**Supplied passage**.
You once wrote on one of your photographs, “Between men and women a merciless struggle is being waged.” Would you interpret your understanding of the relationship of men and women in your photographs?

This is true. You know there is also the love and passion. The truth is that a woman is so strong that she has depth in her mind, she needs to win, she always wins, it is impossible to win over women, you cannot. They are so strong, they give a life, which man cannot do. It’s something which makes life dramatic. Because it’s a great story, the love within males and females. It’s a great story. Somebody asked me yesterday, why I am so occupied with sex, what I said, this is I think we all own our lives, without sex, we won’t be here. Understand me? We won’t be alive, we’ve been made of the love of two people, we are made from the embrace of two people. And so I consider physical love like the most important thing.

The phenomenon of time also serves as an important theme in your work, how do you think eternal can be achieved through the nostalgic atmosphere by hand-tinting prints.

Photograph is the only way, one and only way to stop time, which we cannot do, tomorrow you will be older but the photograph can stop time for a while, and we can see the results, we can see the people, she is there already, she was my lover too, and she is a model I never saw again. The greatness of photography is in the possibility to stop time, to see the things which we never repeat again. We’ll never see things in the same way again, because tomorrow will be something completely different. And photography is very good in its ability to stop and save time.

**Exercise objective**. Transcribe the interview excerpt on photography in full, word for word. The records that come next are drawn from an unrelated source.

**Provided material**.
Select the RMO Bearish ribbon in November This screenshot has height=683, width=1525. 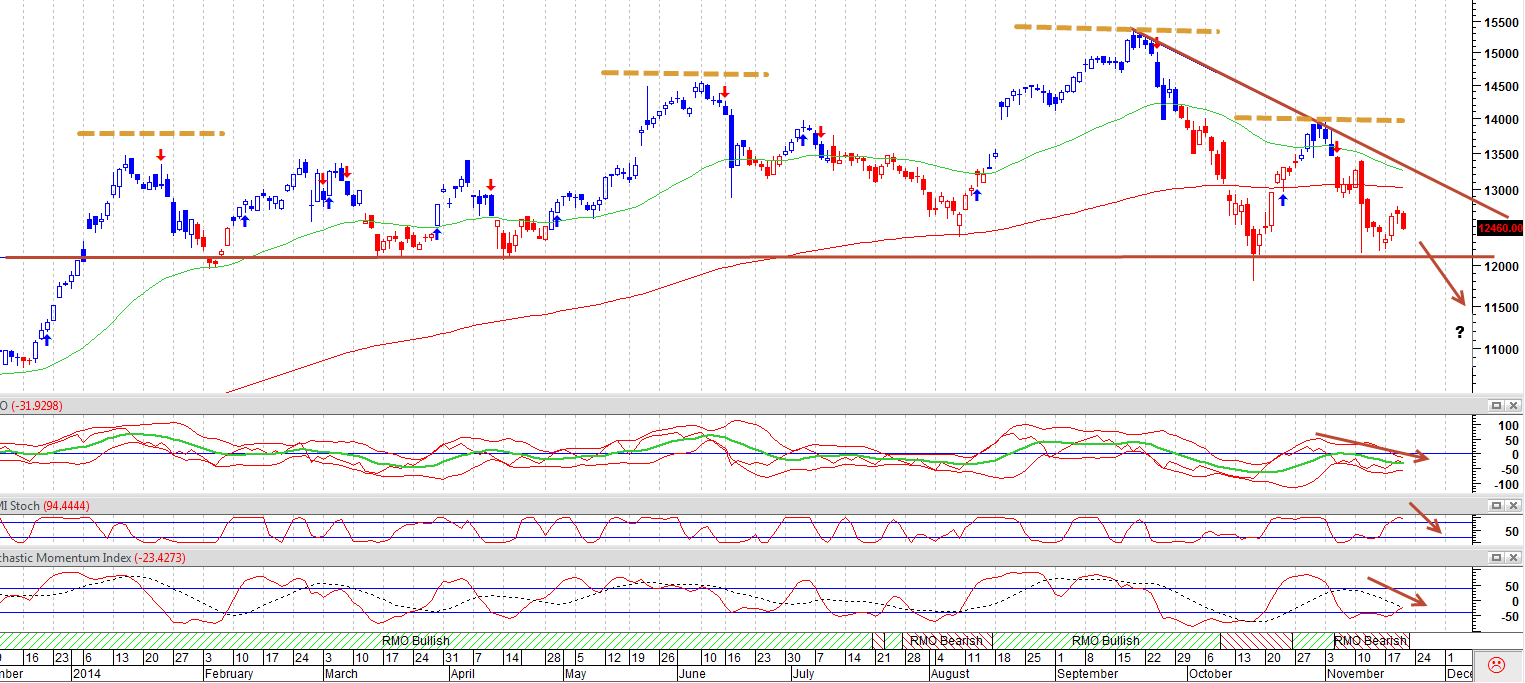(1370, 640)
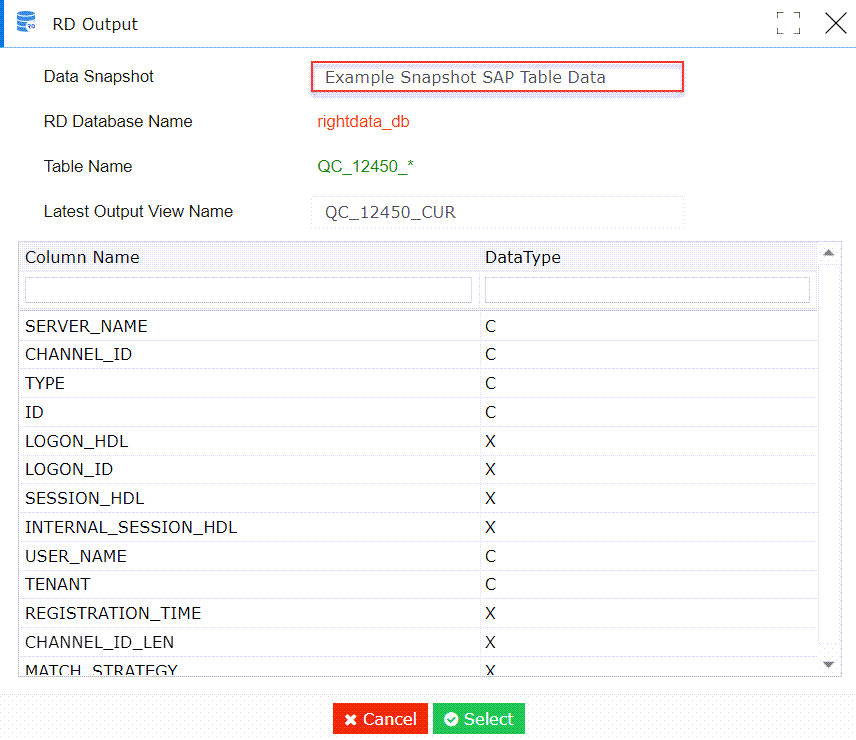Click the Cancel button
Screen dimensions: 856x740
point(380,718)
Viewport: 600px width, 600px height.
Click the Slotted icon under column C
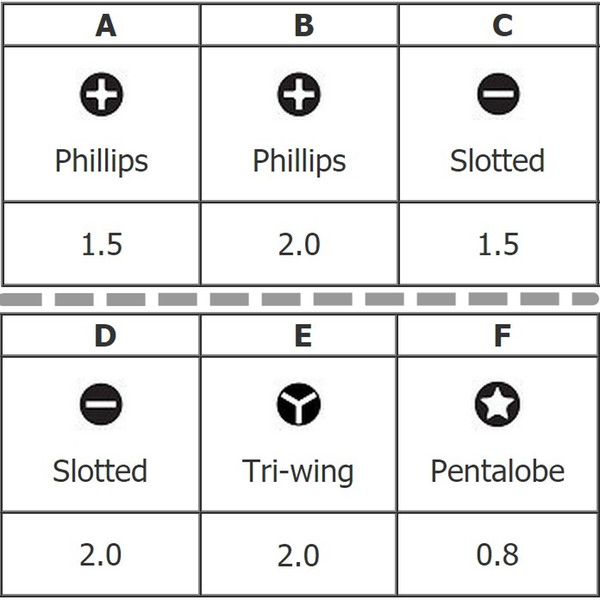pyautogui.click(x=498, y=94)
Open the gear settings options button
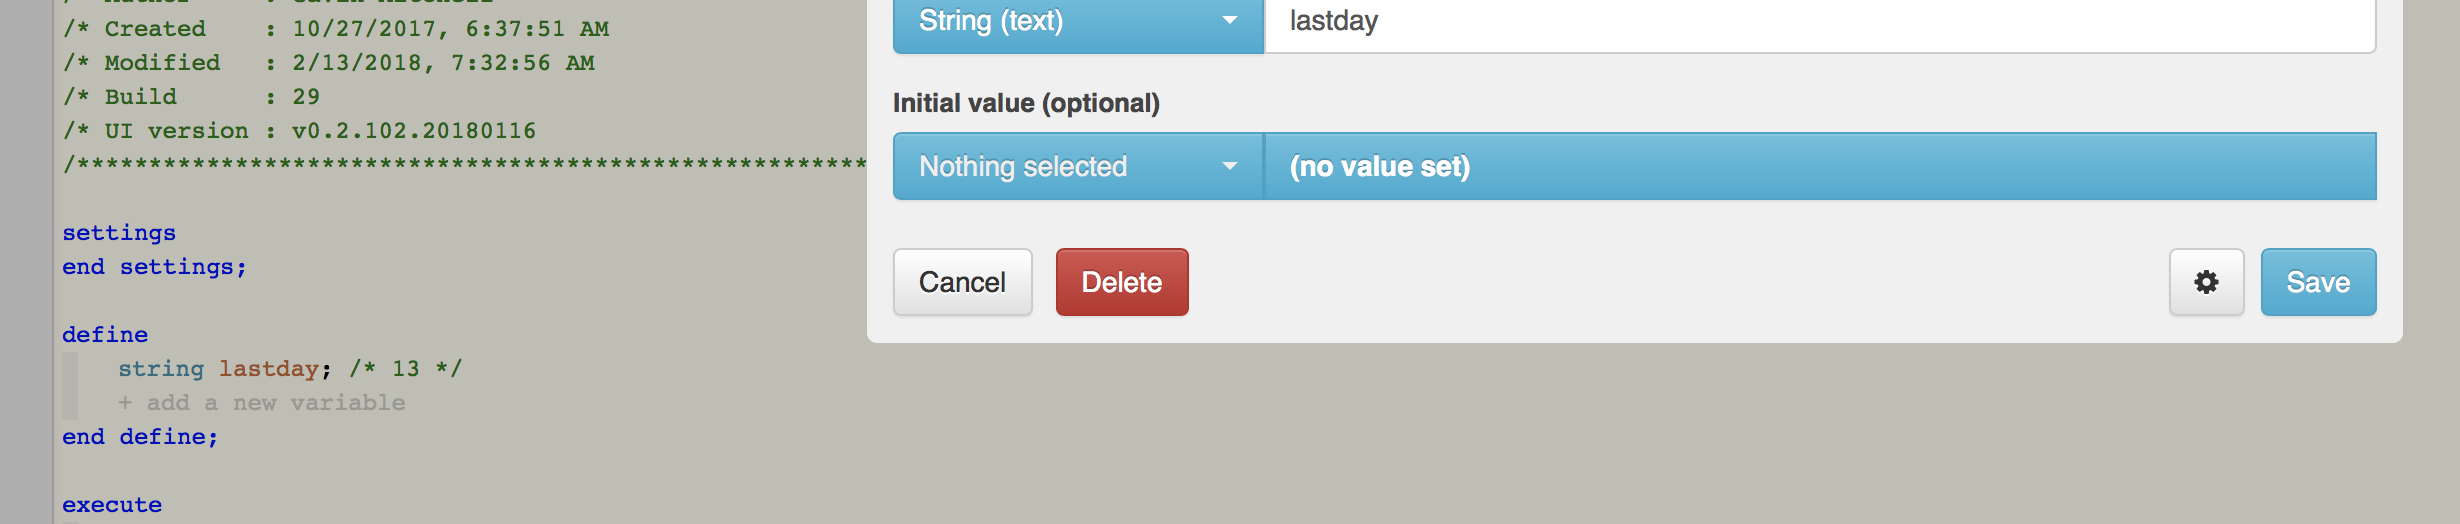The height and width of the screenshot is (524, 2460). click(x=2206, y=282)
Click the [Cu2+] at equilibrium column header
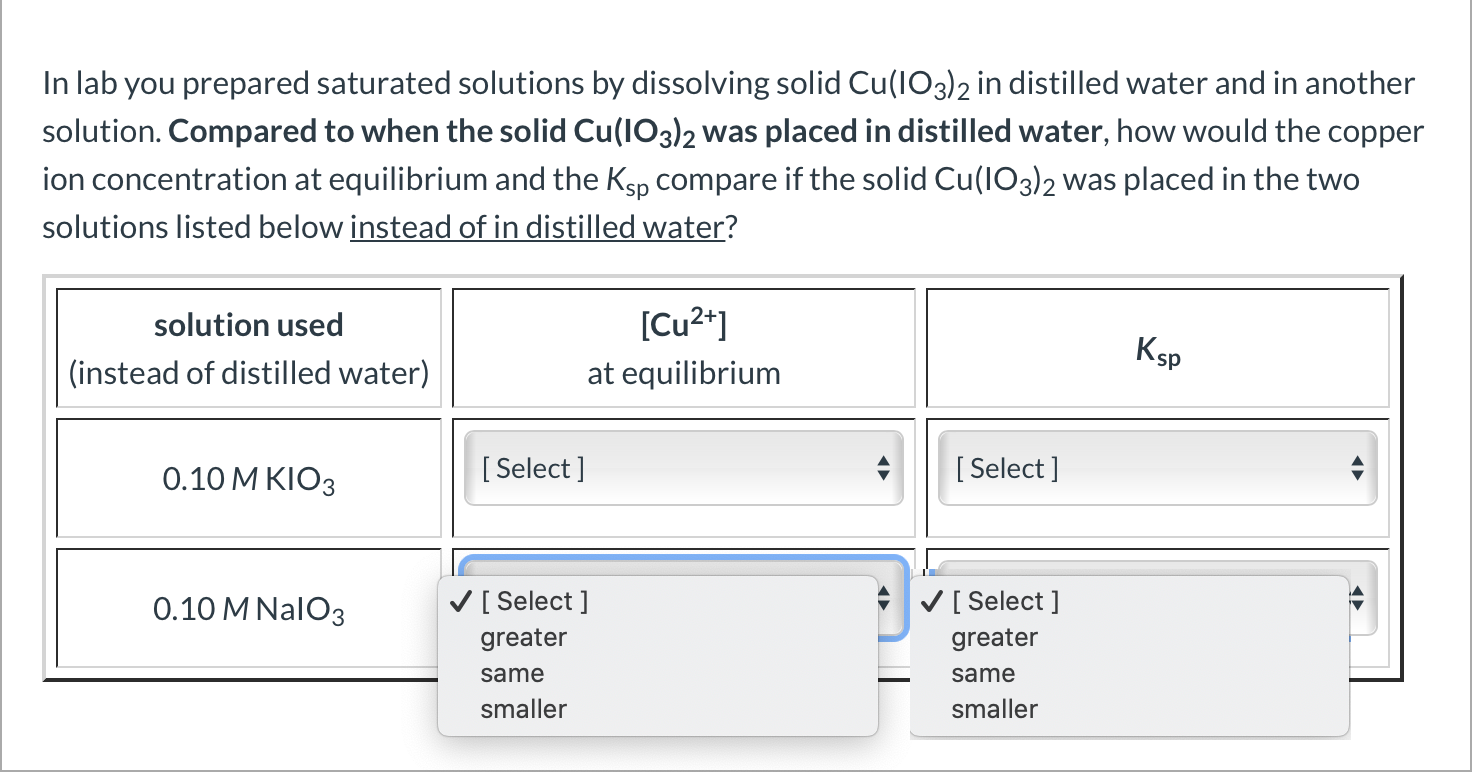 tap(683, 347)
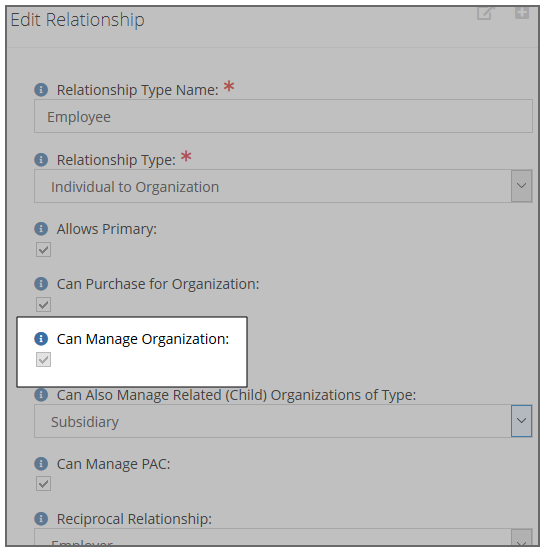Click info icon for Reciprocal Relationship
Screen dimensions: 545x552
pos(41,519)
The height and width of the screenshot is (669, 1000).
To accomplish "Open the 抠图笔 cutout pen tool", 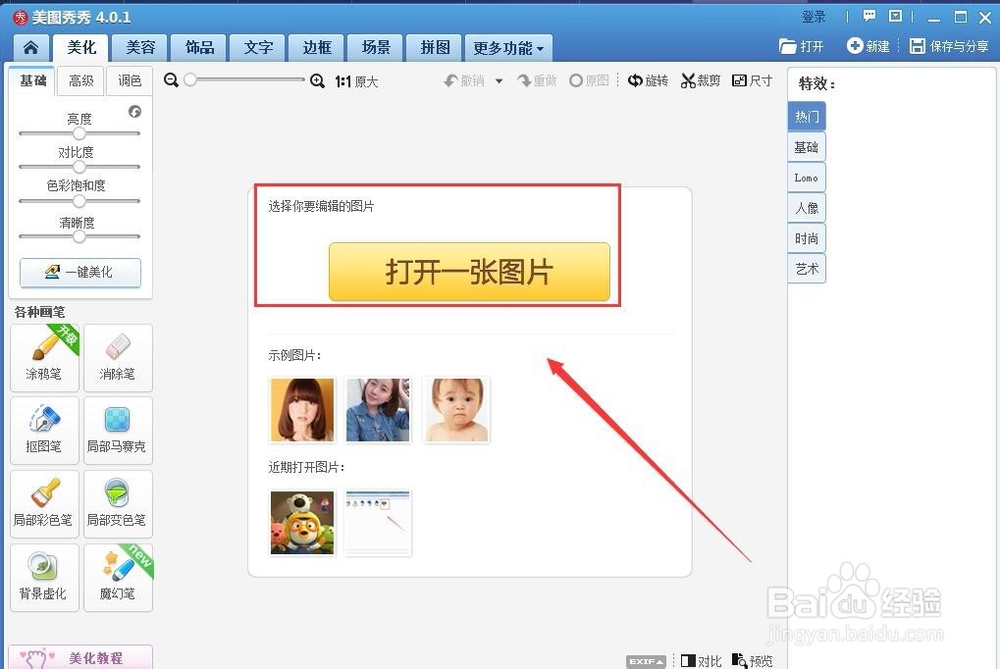I will [x=44, y=430].
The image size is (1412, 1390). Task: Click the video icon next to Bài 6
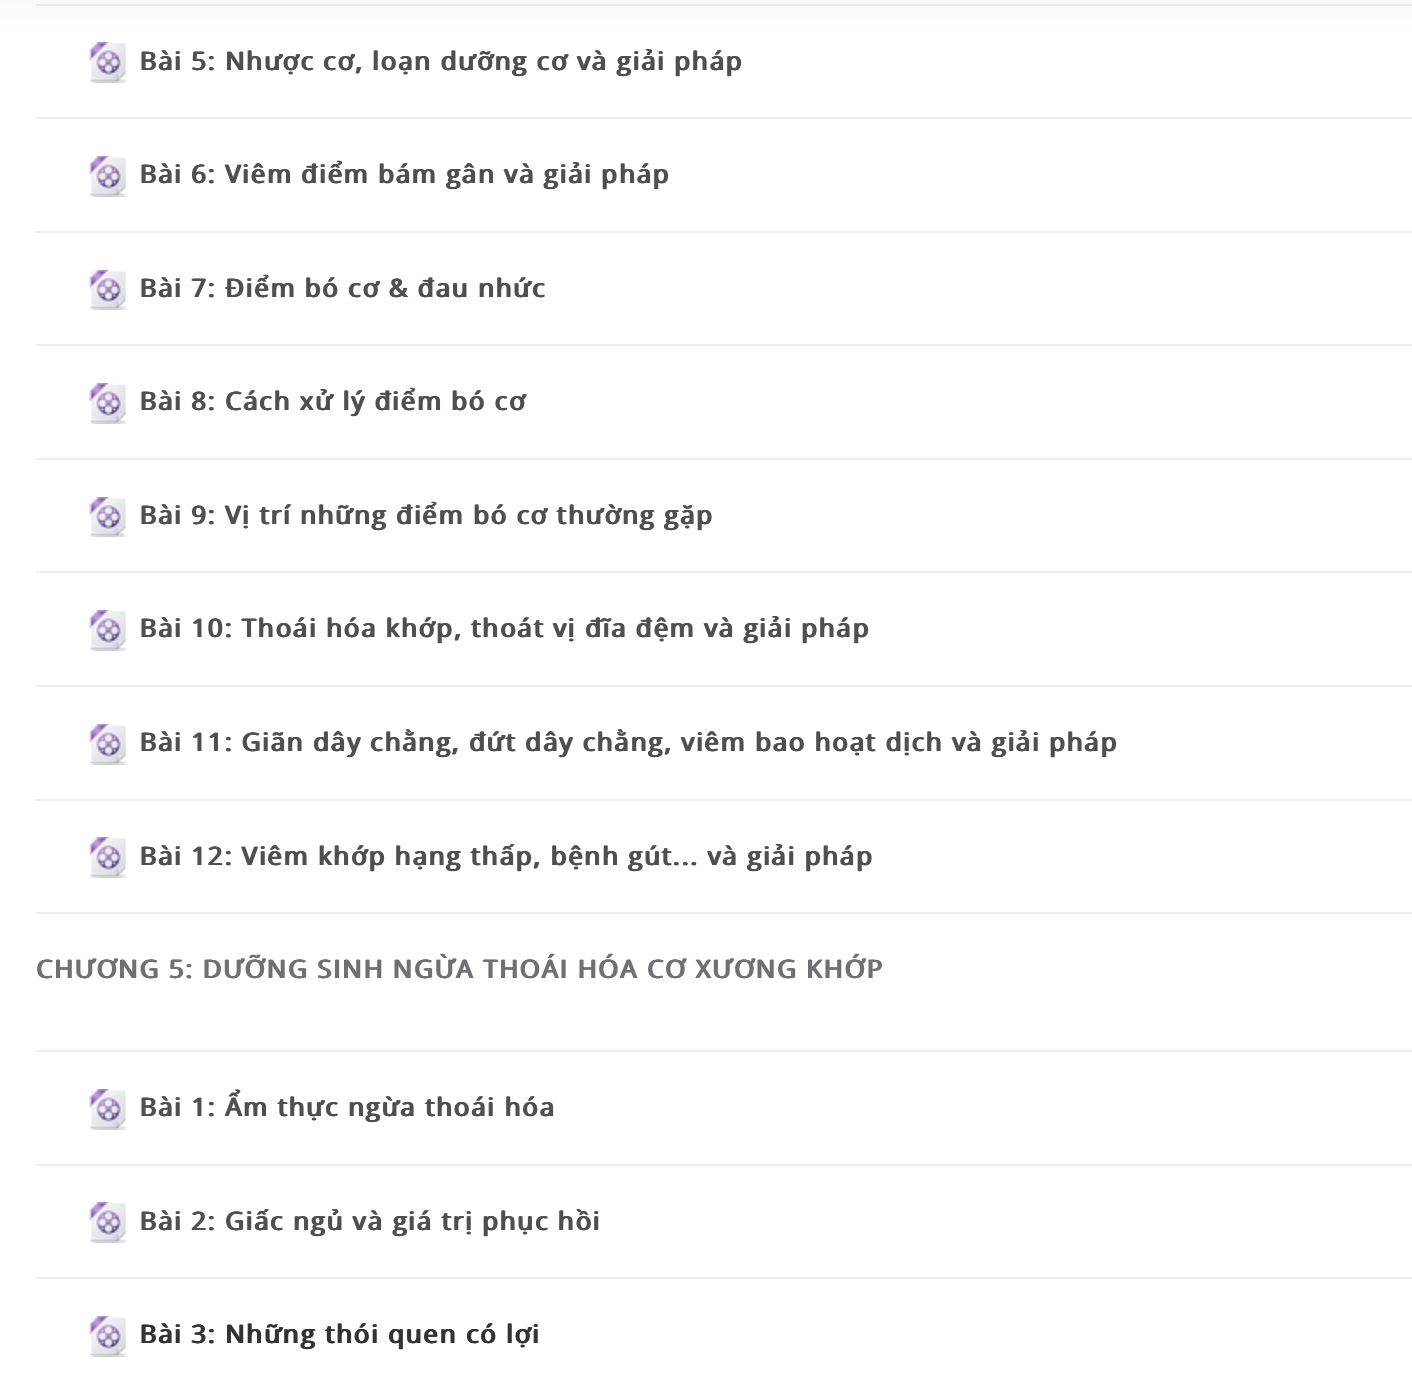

**Full answer**.
You once wrote on one of your photographs, “Between men and women a merciless struggle is being waged.” Would you interpret your understanding of the relationship of men and women in your photographs?

This is true. You know there is also the love and passion. The truth is that a woman is so strong that she has depth in her mind, she needs to win, she always wins, it is impossible to win over women, you cannot. They are so strong, they give a life, which man cannot do. It’s something which makes life dramatic. Because it’s a great story, the love within males and females. It’s a great story. Somebody asked me yesterday, why I am so occupied with sex, what I said, this is I think we all own our lives, without sex, we won’t be here. Understand me? We won’t be alive, we’ve been made of the love of two people, we are made from the embrace of two people. And so I consider physical love like the most important thing.

The phenomenon of time also serves as an important theme in your work, how do you think eternal can be achieved through the nostalgic atmosphere by hand-tinting prints.

Photograph is the only way, one and only way to stop time, which we cannot do, tomorrow you will be older but the photograph can stop time for a while, and we can see the results, we can see the people, she is there already, she was my lover too, and she is a model I never saw again. The greatness of photography is in the possibility to stop time, to see the things which we never repeat again. We’ll never see things in the same way again, because tomorrow will be something completely different. And photography is very good in its ability to stop and save time.